## Objective:
Switch "checkbox" to "toggle" in the records between the line holding "How do I perform: Enable" and the line holding "[x=1255, y=549]", inclusive, and give only those lines again with everything else unchanged. Leave the pictures out of your answer.

--- BEGIN Data for processing ---

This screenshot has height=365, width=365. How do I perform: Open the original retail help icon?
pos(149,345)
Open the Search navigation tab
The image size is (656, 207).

--- END Data for processing ---
--- BEGIN Data for processing ---

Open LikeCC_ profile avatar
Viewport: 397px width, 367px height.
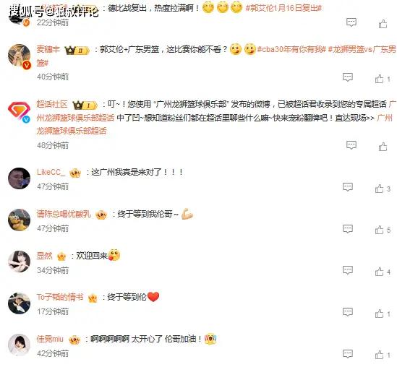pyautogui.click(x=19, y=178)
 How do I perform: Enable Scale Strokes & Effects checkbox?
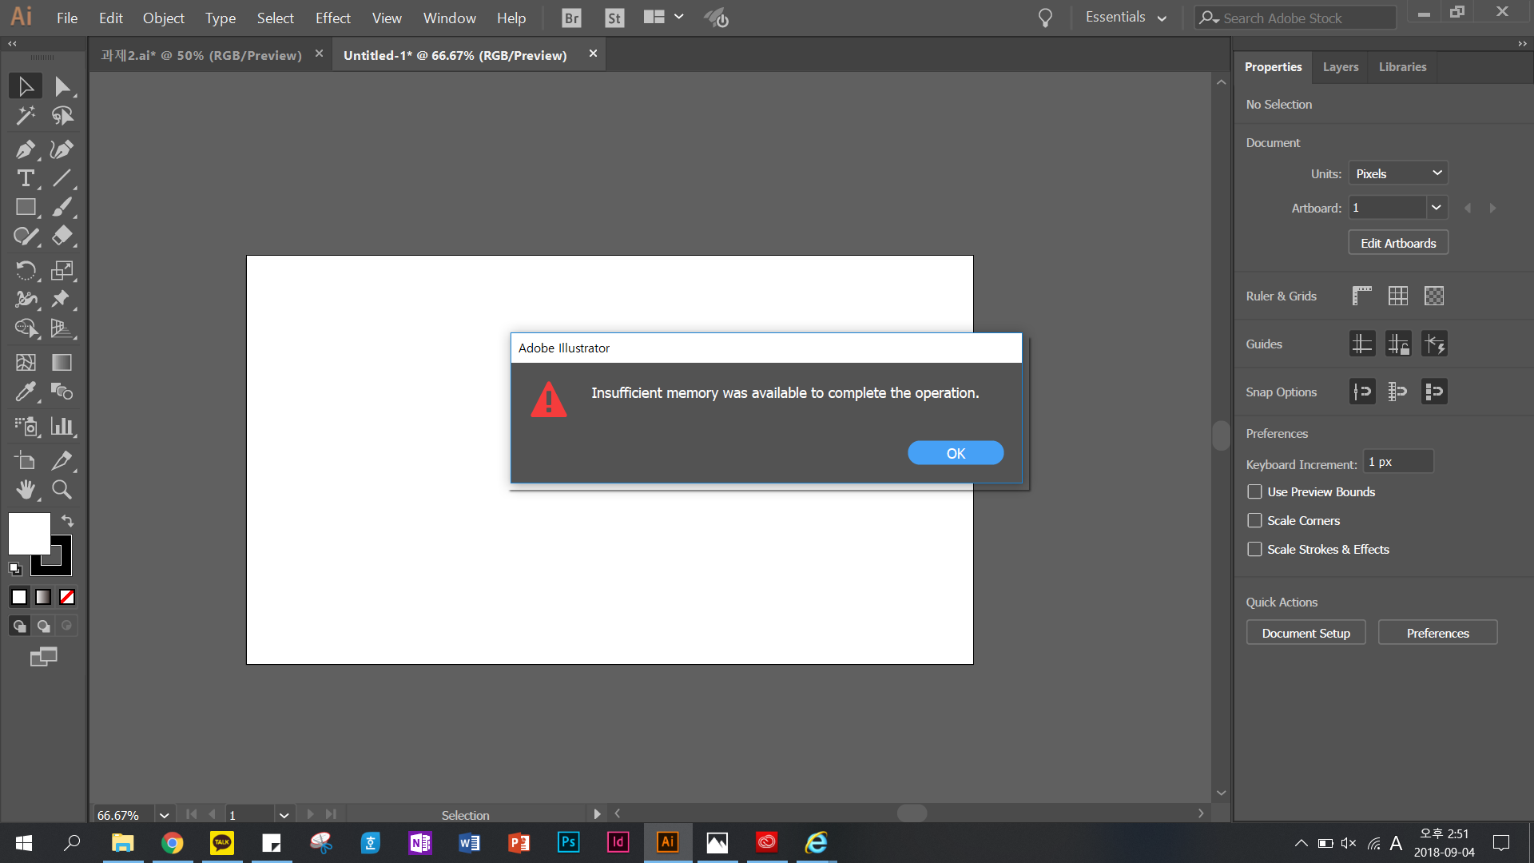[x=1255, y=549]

--- END Data for processing ---

## Output of the task:
 How do I perform: Enable Scale Strokes & Effects toggle?
[x=1255, y=549]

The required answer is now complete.